20.1 The existing regulatory framework to protect the privacy of human genetic information focuses on the rights of individuals to control the collection, use and disclosure of their genetic information. However, human tissue samples can also yield genetic information. The Inquiry considers that, in order to protect genetic privacy effectively, both samples and information must be adequately regulated. A uniform approach to the regulation of samples and information is preferable, to avoid complexity, inconsistency and further fragmentation of privacy laws.

20.2 In Chapter 8 the Inquiry recommended that the Privacy Act 1988 (Cth) (Privacy Act), and similar state and territory health and information privacy legislation, should be amended to cover genetic samples, as well as the genetic information derived from them (Recommendation 8–2). Part of the reason for this recommendation was that if the Privacy Act does not cover genetic samples, there would be a major gap in the framework for protecting the privacy of the individuals from whom genetic samples are taken. Some other regime may have to be developed to fill the gap.

20.3 The Inquiry regards amendment of the Privacy Act as the most effective means of protecting genetic privacy in relation to samples. However this chapter considers two other possible approaches to regulating the handling of genetic samples and to providing the individuals from whom they are taken with greater control over what happens to the samples.

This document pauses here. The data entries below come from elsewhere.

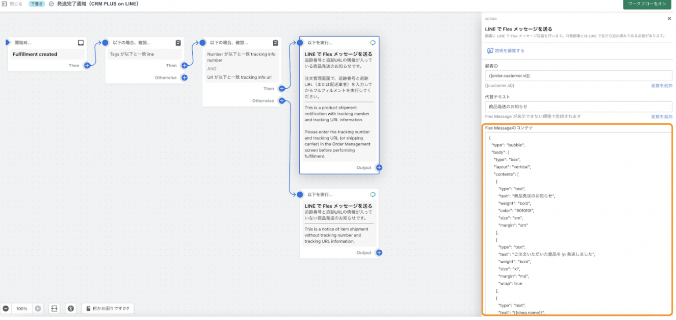This screenshot has width=676, height=320.
Task: Click inside the 顧客ID input field
Action: click(x=577, y=75)
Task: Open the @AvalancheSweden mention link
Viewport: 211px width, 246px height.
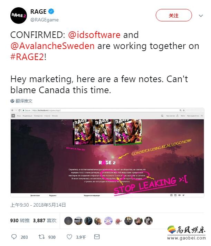Action: click(52, 46)
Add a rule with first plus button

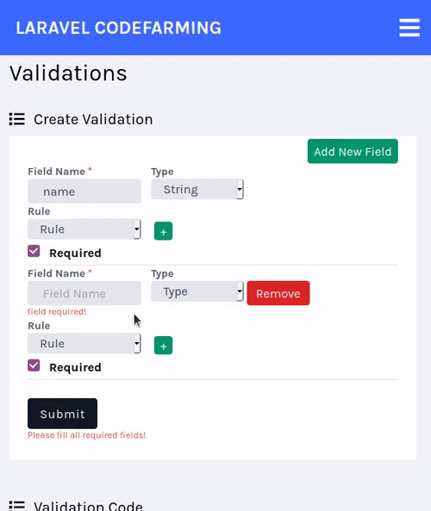pyautogui.click(x=163, y=231)

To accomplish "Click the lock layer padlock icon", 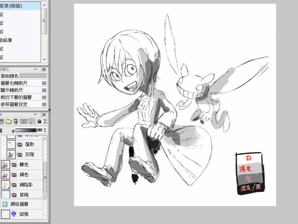I will point(39,121).
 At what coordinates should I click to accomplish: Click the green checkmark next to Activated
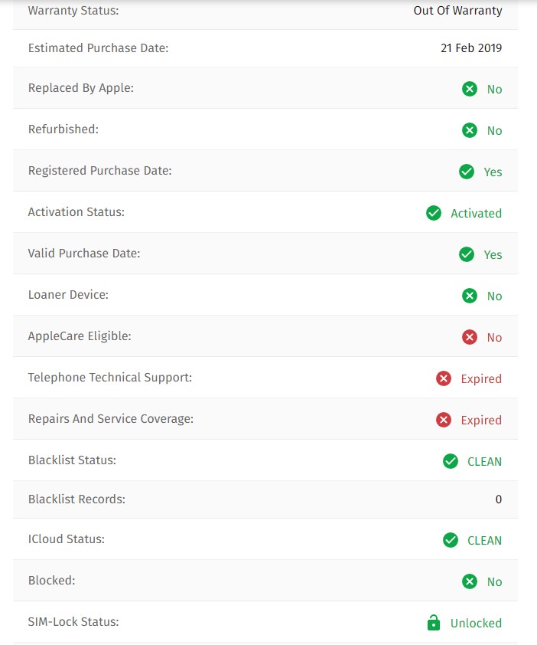[x=434, y=213]
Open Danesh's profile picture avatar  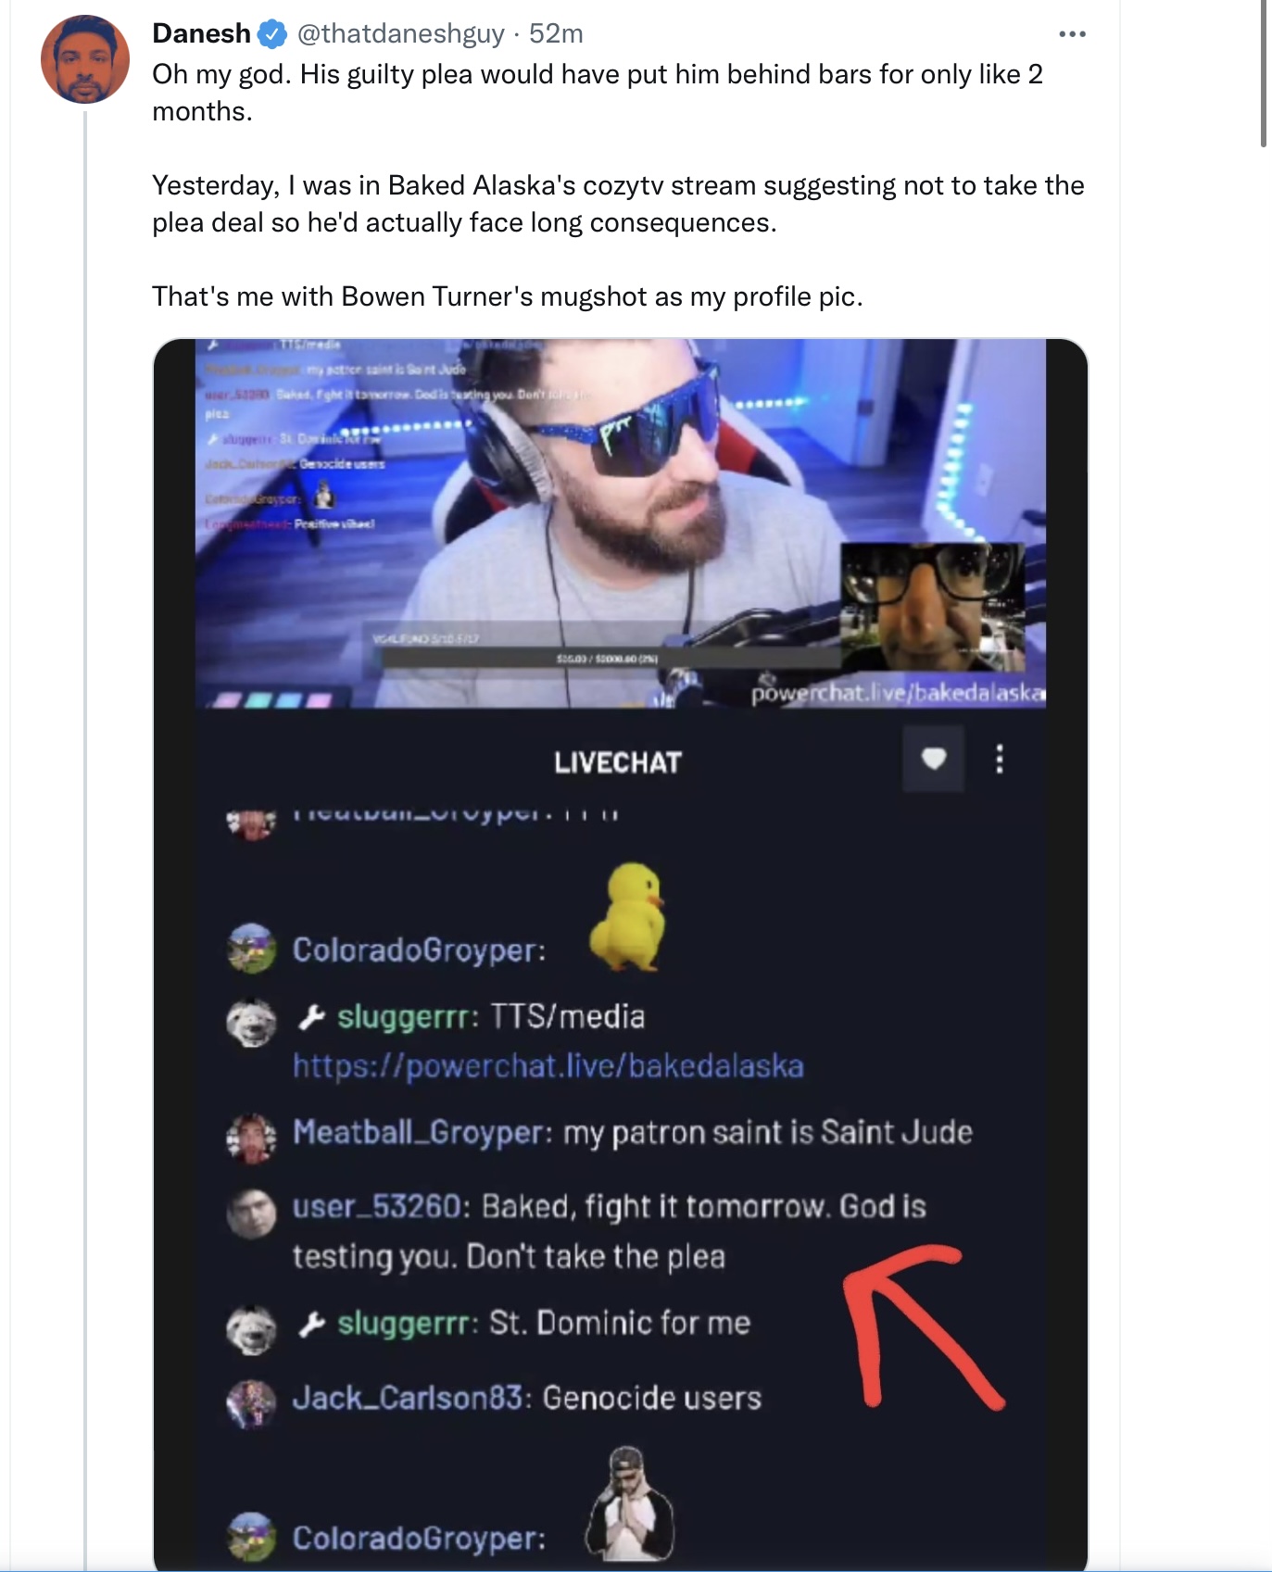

20.4 The chapter first discusses property rights in genetic samples and, in particular, whether the privacy of genetic samples and information could be more adequately protected by allowing any property rights, other than possession, to be exercised over genetic samples. The Inquiry considers that a property approach would be difficult to adopt, and that its drawbacks outweigh its benefits.

20.5 The chapter then examines whether the Human Tissue Acts should be amended to regulate comprehensively the collection, storage, use of, and access to, genetic samples. The Inquiry considers that amending the Human Tissue Acts would not adequately address the issue of sample privacy, although the Inquiry recognises the need for a general review of those Acts.